FDA Rejects Multiple Sclerosis Drug Lemtrada After Disagreement Over Testing Methods

The FDA rejected Lemtrada (alemtuzumab), a multiple sclerosis (MS) drug by Genzyme, despite the medication having been approved in Canada, Europe and Australia. The decision from the FDA turned on a disagreement over the trial methods used. Lemtrada, which works in a significantly different way from other MS drugs, eliminates with every annual treatment the B cells and T cells that cause harmful immune responses in MS patients.

Typically, the FDA expects patients in drug trials not to know whether they are receiving the control treatment or the active treatment in the study, in order to avoid bias in the results. However, Genzyme, having looked to both the FDA and European regulators when designing the Lemtrada trial, decided not to blind the patients in the trial, but the physicians rating the patients in the trial. The reason for the decision, according to Genzyme, is that blinding the patients would have been useless, as Lemtrada and the control drug, Rebif by EMD Serono, had dramatically different methods of administration. Lemtrada is administered intravenously over five days once a year, and Rebif is injected by the patient three times a week on an oongoing basis. Further, Rebif causes flu-like side effects that are not experienced by patients receiving Lemtrada.

The FDA contends that Genzyme should have used a testing method called a “double-dummy” trial, in which all patients would have received both annual intravenous treatment and injections three times per week, with one treatment being a placebo. However, Genzyme countered that such a method would also be futile, as patients would know which drug they were receiving because of their immediate reactions to the treatments.
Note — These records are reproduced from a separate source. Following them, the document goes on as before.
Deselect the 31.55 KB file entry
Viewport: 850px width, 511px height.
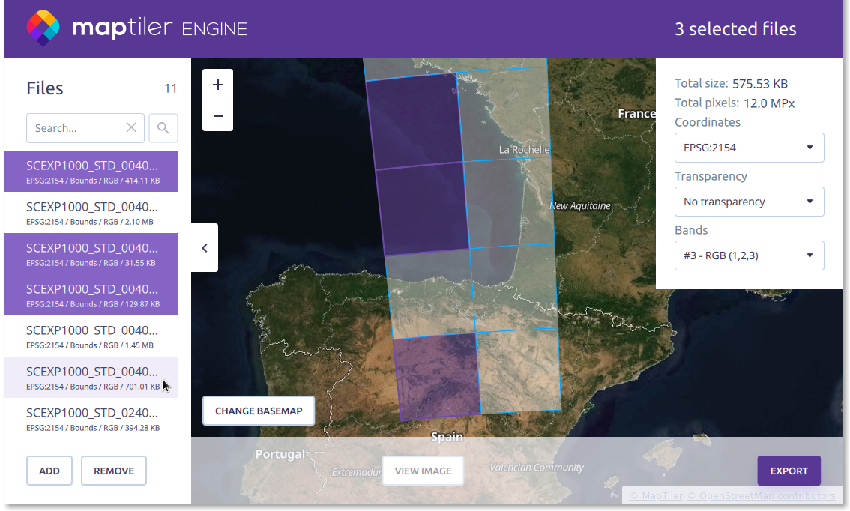click(91, 254)
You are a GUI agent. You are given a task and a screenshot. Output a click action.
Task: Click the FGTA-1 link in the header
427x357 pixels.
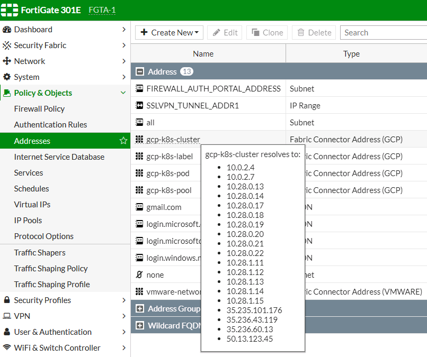[x=102, y=10]
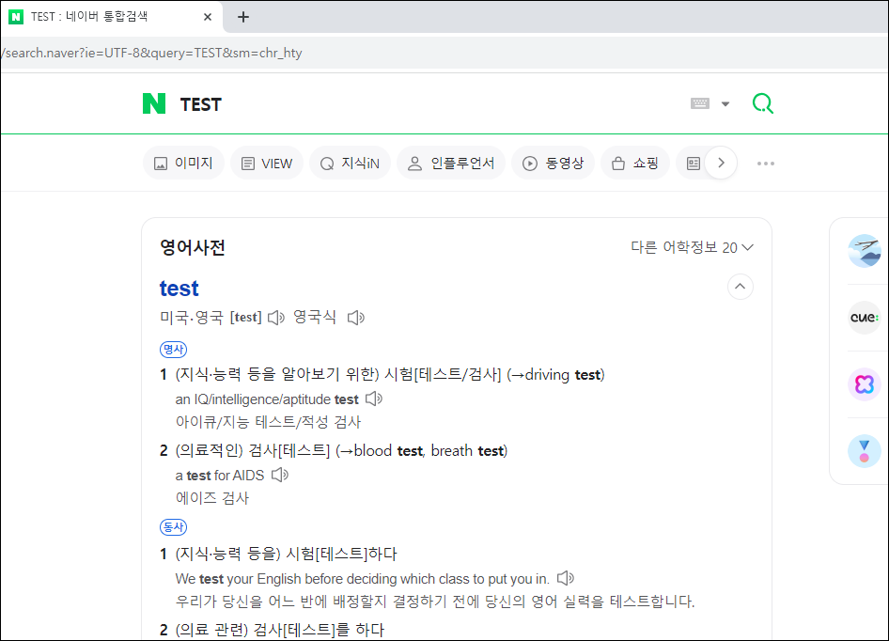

“We strongly believe that the clinical development program, which was designed to demonstrate how Lemtrada compares against an active comparator as opposed to placebo, provides robust evidence of efficacy and a favorable benefit-risk profile,” said Dr. David Meeker, the CEO of Genzyme. “This evidence was also the basis for the approvals of Lemtrada by other regulatory agencies around the world.

Some fear that MS patients in the US will turn to Canada to obtain Lemtrada, which requires close monitoring by a physician to ensure the recovery of the patient’s immune system. Without FDA approval of Lemtrada, physicians in the U.S. would not be properly trained on the possible health risks of the drug, and “some patients could die,” said Chief Medical Officer of the Multiple Sclerosis Association of America Jack Burks.

Genzyme plans to appeal the FDA’s decision.